No one disputes that coal fired plants kill far more people than nuclear
power, even taking into account casualties from uranium mining pollution.

Anyone who believes that global warming is real will certainly agree that
nuclear power is safer even factoring the Chernobyl and Fukushima
accidents. I think alternative energy such as wind and solar would be more
cost-effective and much safer. Unfortunately Japan does not have
significant wind resources, and not much potential solar power either.

Putting aside the long term perspective, nuclear power is uniquely
disastrous from an economic and business point of view. No other source of
energy could conceivably cause so much damage in a single accident, or cost
even a small fraction as much money. As I said, this accident bankrupted
the world's largest power company and effectively destroyed the houses,
towns, bridges and livelihood of  90,000 to 150,000 people in 5,000 square
miles of land.

(It turns out 90,000 people were ordered out by the government but 60,000
others left on their own after they and their local governments detected
radiation far above natural background. TEPCO and the government say they
will not pay compensation to these 60,000 people, even though no one
disputes their land now has lethal levels of radioactivity.)

If TEPCO had known this might happen I seriously doubt they would've built
any nuclear power reactors. No corporate executive would risk the
destruction of the entire company in a single accident. It reminds me of
Churchill's description of  World War I Adm. Jellicoe as "the only man on
either side who could lose the war in an afternoon."

People say that no one was killed. I expect many of the young workers will
prematurely die of cancer in the next 20 or 30 years. But assuming for the
sake of argument that no one was killed the situation is still
unprecedented. Consider this:

The U.S. commercial airline fleet consists of 7185 airplanes. That includes
"3,739 mainline passenger aircraft (over 90 seats) . . . 879 mainline cargo
aircraft (including those operated by FedEx and UPS) and 2,567 regional
aircraft jets/turboprops." I believe the average replacement cost of the
big mainline ones is around $150 million per aircraft.

http://atwonline.com/aircraft-engines-components/news/faa-us-commercial-aircraft-fleet-shrank-2011-0312

http://www.boeing.com/commercial/prices/

Okay imagine that in the middle of one night, when these airplanes are
parked with no one aboard, all 4,615 of the big passenger and freight
airplanes suffer fuel leaks and are destroyed by fire. No one is hurt, but
the entire fleet is destroyed.
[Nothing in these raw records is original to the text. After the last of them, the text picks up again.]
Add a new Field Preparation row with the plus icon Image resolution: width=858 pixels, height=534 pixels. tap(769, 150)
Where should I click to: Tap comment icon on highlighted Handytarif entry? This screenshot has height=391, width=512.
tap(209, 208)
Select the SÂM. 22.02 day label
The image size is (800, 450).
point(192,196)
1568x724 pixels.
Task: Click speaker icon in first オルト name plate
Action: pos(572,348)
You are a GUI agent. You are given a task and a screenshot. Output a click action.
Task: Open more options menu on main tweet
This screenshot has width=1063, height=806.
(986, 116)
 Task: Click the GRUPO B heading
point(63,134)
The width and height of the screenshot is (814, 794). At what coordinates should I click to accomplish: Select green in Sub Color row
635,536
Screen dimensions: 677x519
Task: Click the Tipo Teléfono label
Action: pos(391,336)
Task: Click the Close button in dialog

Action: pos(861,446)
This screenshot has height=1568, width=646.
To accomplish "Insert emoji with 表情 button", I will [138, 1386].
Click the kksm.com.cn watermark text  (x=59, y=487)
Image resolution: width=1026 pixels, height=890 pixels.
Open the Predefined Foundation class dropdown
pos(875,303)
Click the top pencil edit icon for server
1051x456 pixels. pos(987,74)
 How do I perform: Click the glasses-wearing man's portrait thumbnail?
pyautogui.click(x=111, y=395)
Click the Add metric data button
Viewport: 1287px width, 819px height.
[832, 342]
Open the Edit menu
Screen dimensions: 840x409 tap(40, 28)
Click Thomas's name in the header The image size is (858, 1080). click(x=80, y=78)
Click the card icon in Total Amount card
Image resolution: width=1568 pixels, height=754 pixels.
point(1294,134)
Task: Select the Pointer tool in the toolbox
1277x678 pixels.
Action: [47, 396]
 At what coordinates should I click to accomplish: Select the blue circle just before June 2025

The replacement cost of the equipment would
be ~$692 billion, which is roughly how much the Fukushima disaster will
cost. Do you think that Boeing, Airbus or any airline would survive this?
Do you think any insurance company would? I don't.

As it happens, this incident did not destroy the Japanese insurance
industry. That is because no nuclear power plant in the world is covered by
private insurance. When nuclear power was invented, the insurance companies
took a close look and decided it was too risky and they would never cover
it. From the very beginning of nuclear power this risk has been assumed by
national governments only. So the Japanese government and TEPCO customers
are on the hook for this. Obviously, no power company can pay for an
accident that costs ten times their entire annual revenue!

TEPCO's earnings are here:

http://www.tepco.co.jp/en/corpinfo/ir/tool/annual/pdf/2011/ar201101-e.pdf

5065 billion yen = $62 billion

Jones Beene and others have correctly pointed out that coal-fired plants
generally spew far more radioactive material into the environment than
nuclear power plants do. This is common knowledge. No one disputes it.
However, the Fukushima plant probably put out more radioactive materials
than all coal fired plants in history have, and I am sure the Chernobyl
reactor did. Here is one description of the radioactive material at a
location 40 km from the Fukushima reactors, a year after the accident, long
after short lived isotopes were gone:

"Outside the Iitate community hall, the radiation dosimeter carried by one
of my travelling
companions to measure external radiation reads 13.26 microsieverts per hour
-- a level
around one hundred times natural background radiation. When he holds his
dosimeter over
the drainage culvert in front of the hall, it stops working altogether --
the radiation level has
gone off the scale. One of the things that you quickly learn in a place
like Iitate is that levels
of radiation can vary enormously within a relatively small area. Iitate has
the misfortune to
lie in a spot where the winds from the coast meet the mountains, and
quickly became a
radiation hotspot due to precipitation. Its inhabitants are among the
150,000 people who
evacuated from the area affected by the nuclear accident, and have no idea
when they will
be able to return home."

http://www.greenpeace.org/switzerland/Global/switzerland/de/publication/Nuclear/Lessons%20Learned%20from%20Fukushima%20final%20text.pdf


You know darn well that such high levels of radioactivity spread over such
a large area are bound to cause health problems in the years to come. Look
at what happened to U.S. communities exposed to aboveground bomb tests.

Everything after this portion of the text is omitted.